EXERCISE BRIEF: Reproduce the entries from the line with "Where should I click to: Click" up to and including the line with "Action: click(x=708, y=42)", replacing "Kathmandu" with "Pokhara" and keeping everything else unchanged.

PROVIDED DATA:
* begin *

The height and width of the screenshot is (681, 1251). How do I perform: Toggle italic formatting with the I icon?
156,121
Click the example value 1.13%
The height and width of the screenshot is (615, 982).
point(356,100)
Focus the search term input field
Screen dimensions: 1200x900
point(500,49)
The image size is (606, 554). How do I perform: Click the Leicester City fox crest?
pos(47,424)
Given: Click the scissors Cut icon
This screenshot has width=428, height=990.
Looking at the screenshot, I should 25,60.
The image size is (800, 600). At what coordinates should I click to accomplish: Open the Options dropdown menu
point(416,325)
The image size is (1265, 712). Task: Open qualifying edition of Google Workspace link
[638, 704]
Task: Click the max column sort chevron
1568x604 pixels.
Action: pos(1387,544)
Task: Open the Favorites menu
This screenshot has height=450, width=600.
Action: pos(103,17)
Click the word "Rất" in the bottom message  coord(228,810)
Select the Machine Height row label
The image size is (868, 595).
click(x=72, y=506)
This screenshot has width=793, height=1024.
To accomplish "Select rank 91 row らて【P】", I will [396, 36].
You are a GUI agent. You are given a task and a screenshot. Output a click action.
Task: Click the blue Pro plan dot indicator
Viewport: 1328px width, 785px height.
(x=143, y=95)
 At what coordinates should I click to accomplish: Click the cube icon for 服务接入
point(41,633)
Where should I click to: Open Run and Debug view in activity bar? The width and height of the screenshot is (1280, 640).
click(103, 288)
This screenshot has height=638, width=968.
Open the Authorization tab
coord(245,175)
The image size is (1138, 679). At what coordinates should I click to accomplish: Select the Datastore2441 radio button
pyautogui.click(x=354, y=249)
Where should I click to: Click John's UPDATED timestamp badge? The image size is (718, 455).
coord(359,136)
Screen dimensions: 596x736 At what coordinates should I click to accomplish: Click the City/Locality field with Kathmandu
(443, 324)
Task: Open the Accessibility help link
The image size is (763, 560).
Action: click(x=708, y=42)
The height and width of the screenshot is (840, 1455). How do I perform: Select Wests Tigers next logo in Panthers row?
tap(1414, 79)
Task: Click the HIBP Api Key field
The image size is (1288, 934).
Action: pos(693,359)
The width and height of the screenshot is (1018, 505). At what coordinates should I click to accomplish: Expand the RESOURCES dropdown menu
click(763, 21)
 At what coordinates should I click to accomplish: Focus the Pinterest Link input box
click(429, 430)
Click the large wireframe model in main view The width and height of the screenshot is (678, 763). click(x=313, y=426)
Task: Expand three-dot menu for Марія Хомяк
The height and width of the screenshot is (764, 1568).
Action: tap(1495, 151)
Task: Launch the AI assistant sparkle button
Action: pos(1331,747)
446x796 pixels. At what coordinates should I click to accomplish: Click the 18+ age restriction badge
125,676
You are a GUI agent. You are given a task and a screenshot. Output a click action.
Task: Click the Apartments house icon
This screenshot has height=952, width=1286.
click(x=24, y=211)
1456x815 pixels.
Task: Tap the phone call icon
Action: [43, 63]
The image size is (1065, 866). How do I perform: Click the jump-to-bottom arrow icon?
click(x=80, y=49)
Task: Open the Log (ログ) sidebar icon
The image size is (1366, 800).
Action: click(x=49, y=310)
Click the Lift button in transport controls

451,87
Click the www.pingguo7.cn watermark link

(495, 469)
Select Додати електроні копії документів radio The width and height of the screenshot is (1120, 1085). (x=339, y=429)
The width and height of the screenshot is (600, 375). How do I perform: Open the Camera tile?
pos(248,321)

* end *

RESULT OF THE EXERCISE:
Where should I click to: Click John's UPDATED timestamp badge? The image size is (718, 455).
coord(359,136)
Screen dimensions: 596x736 At what coordinates should I click to accomplish: Click the City/Locality field with Pokhara
(443, 324)
Task: Open the Accessibility help link
The image size is (763, 560).
Action: click(x=708, y=42)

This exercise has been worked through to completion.